### [Source material]
════════

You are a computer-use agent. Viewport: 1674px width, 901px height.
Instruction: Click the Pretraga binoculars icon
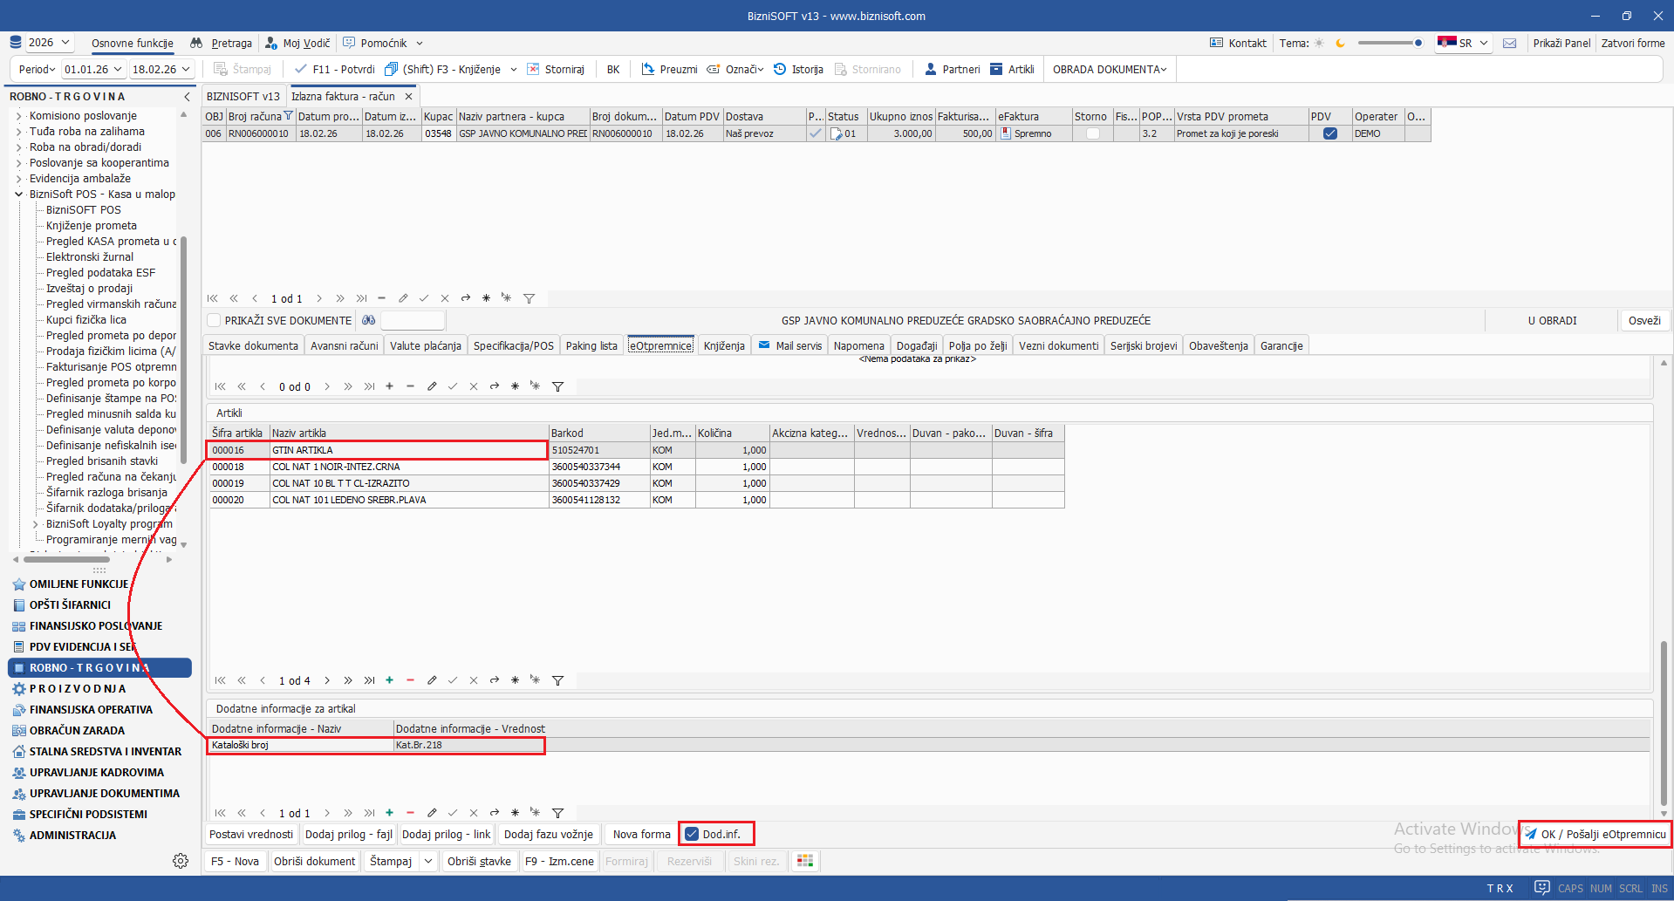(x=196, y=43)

════════

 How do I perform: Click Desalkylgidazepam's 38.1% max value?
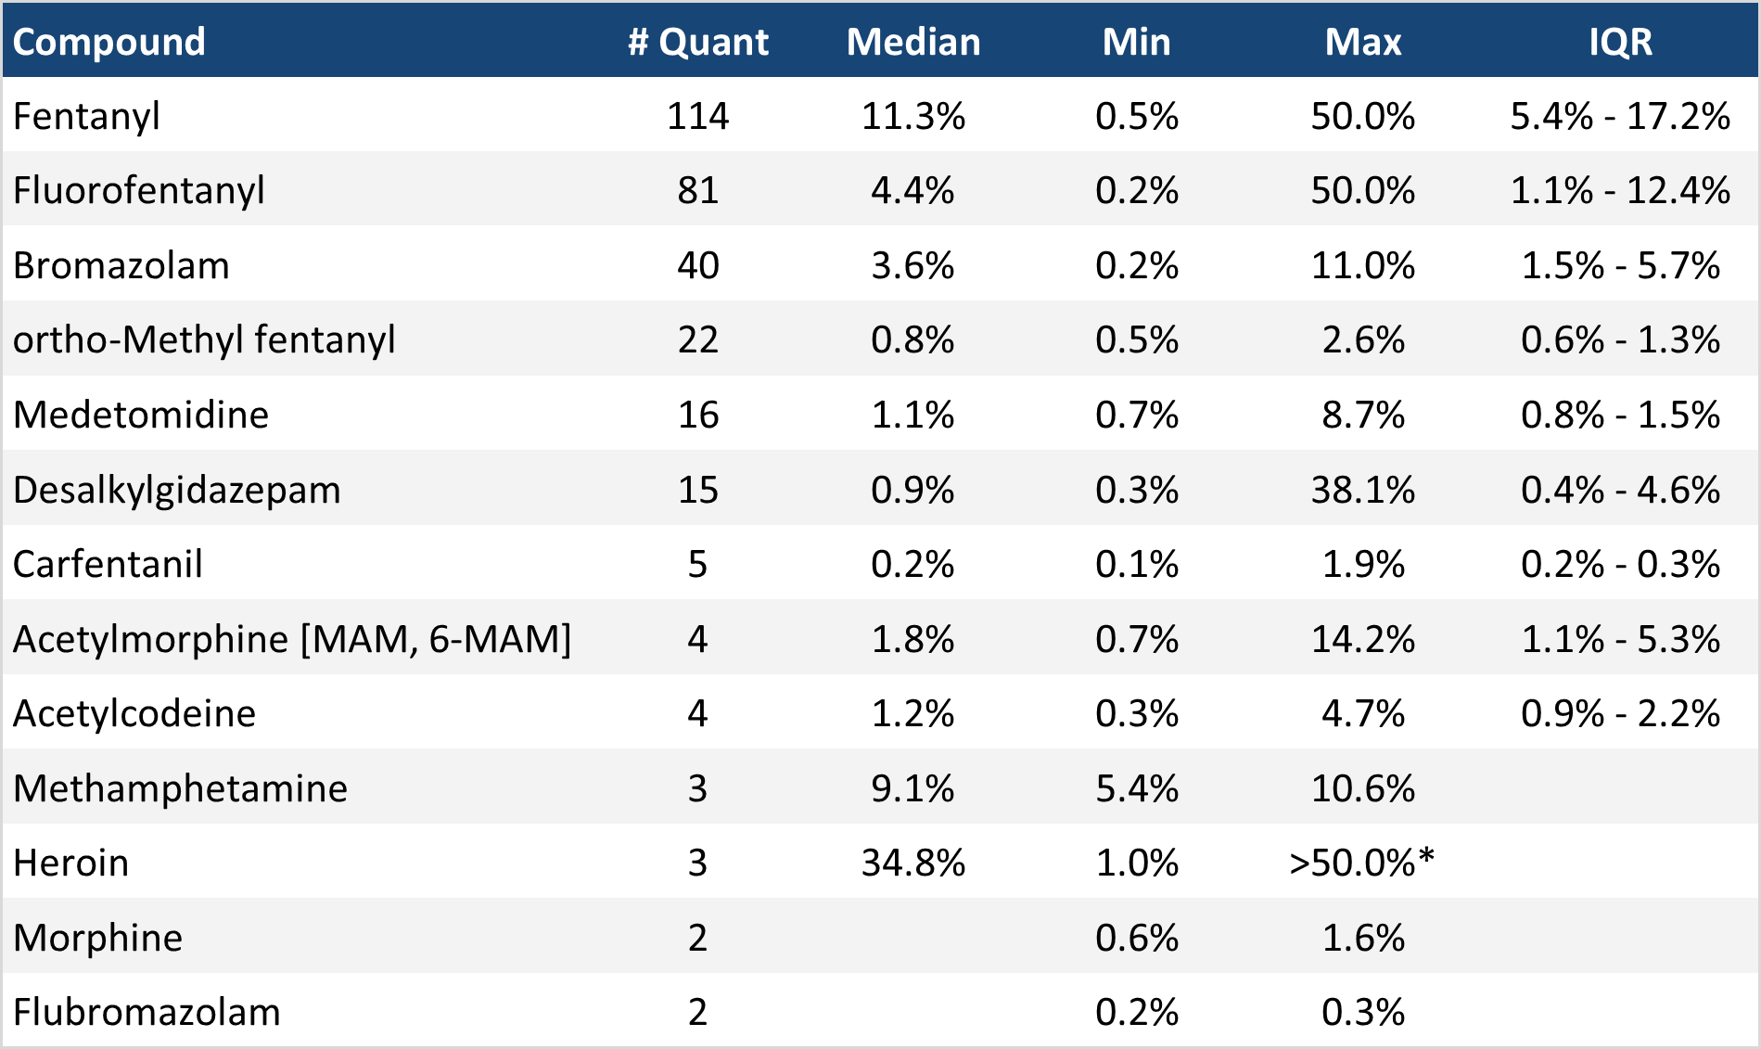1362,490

════════

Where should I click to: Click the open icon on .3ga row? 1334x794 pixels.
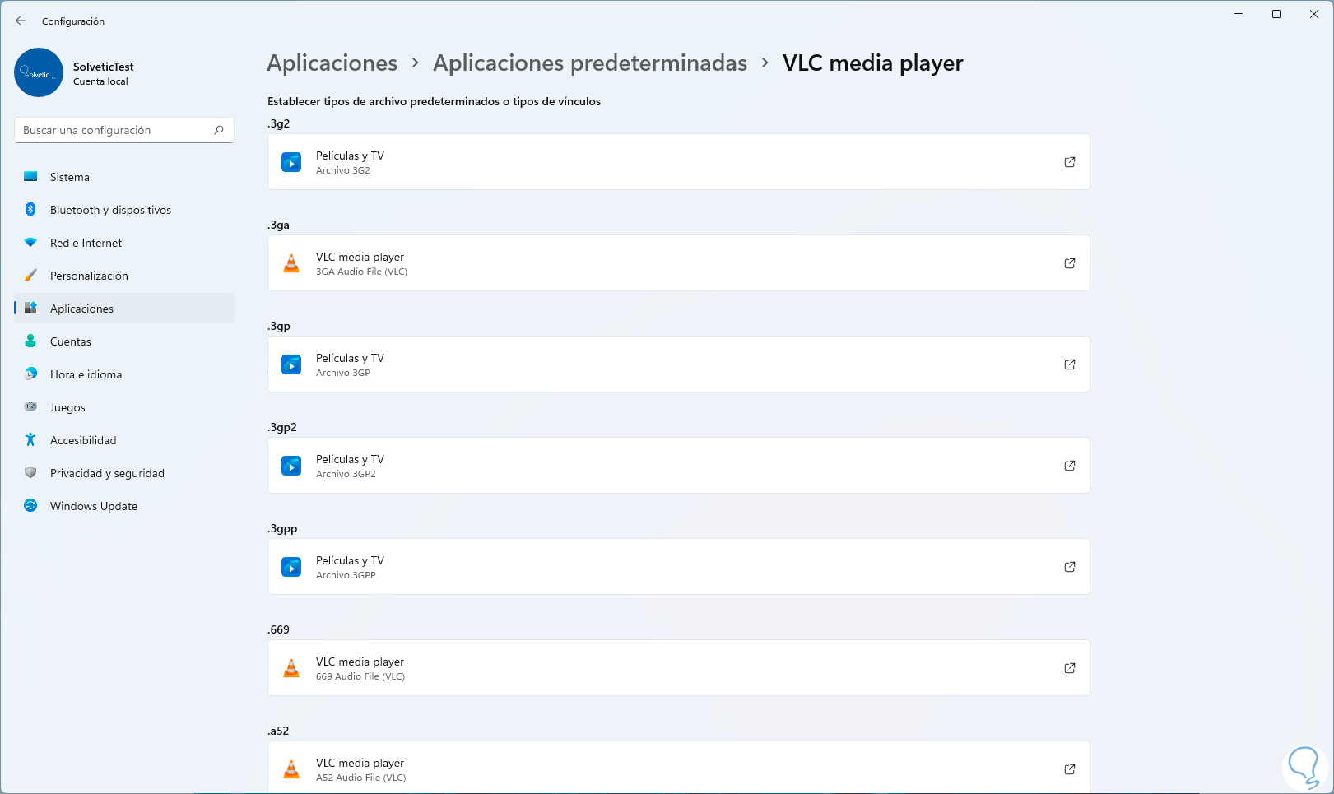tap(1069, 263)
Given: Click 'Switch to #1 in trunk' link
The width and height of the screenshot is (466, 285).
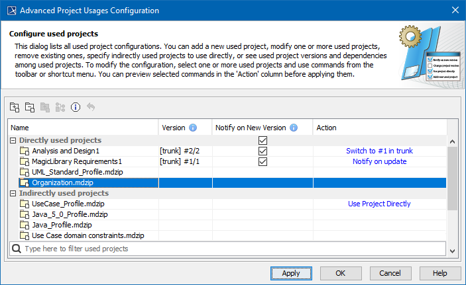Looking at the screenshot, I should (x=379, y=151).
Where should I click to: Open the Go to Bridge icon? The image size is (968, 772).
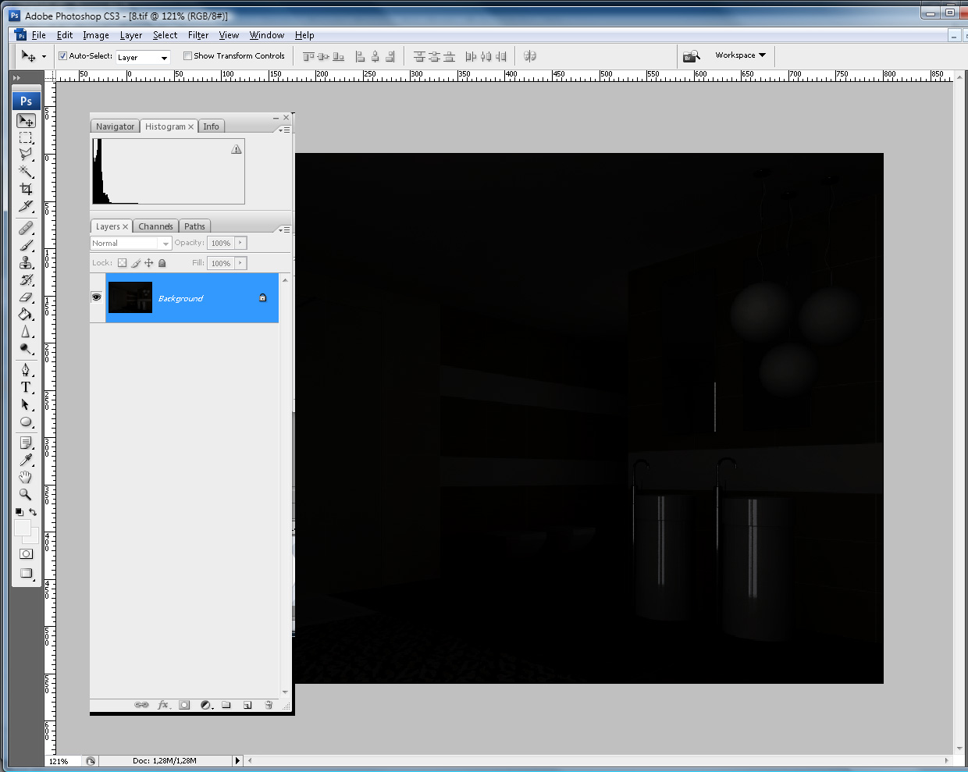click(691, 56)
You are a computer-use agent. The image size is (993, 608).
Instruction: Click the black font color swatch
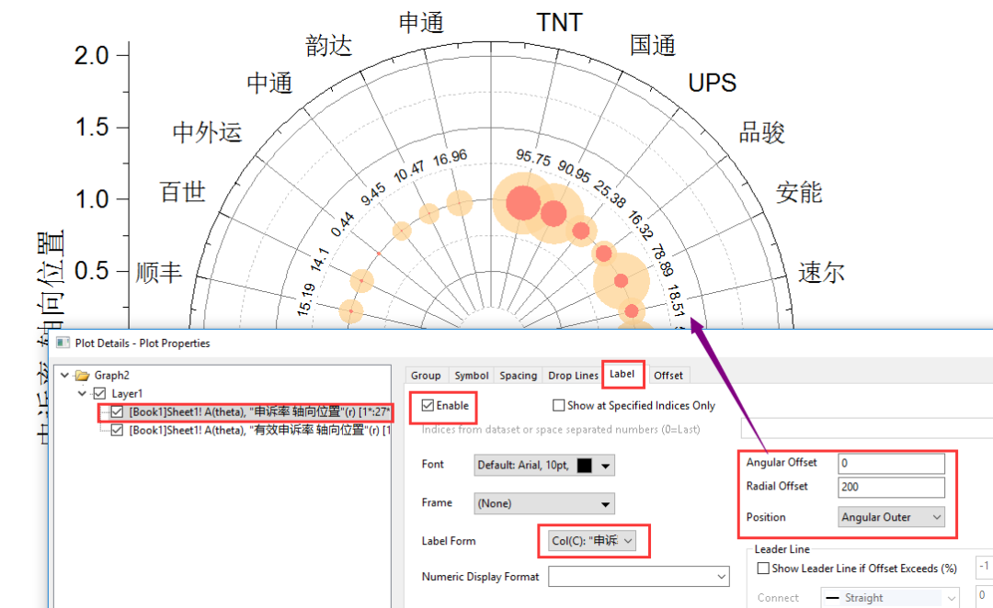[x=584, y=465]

════════

### [Task description]
Retype the data lines starting at the one containing "You are a computer-use agent. The" and ending at the one containing "[x=584, y=465]", both included, and leave the pictures out.

### [Solution to this task]
You are a computer-use agent. The image size is (993, 608).
Instruction: Click the black font color swatch
[x=584, y=465]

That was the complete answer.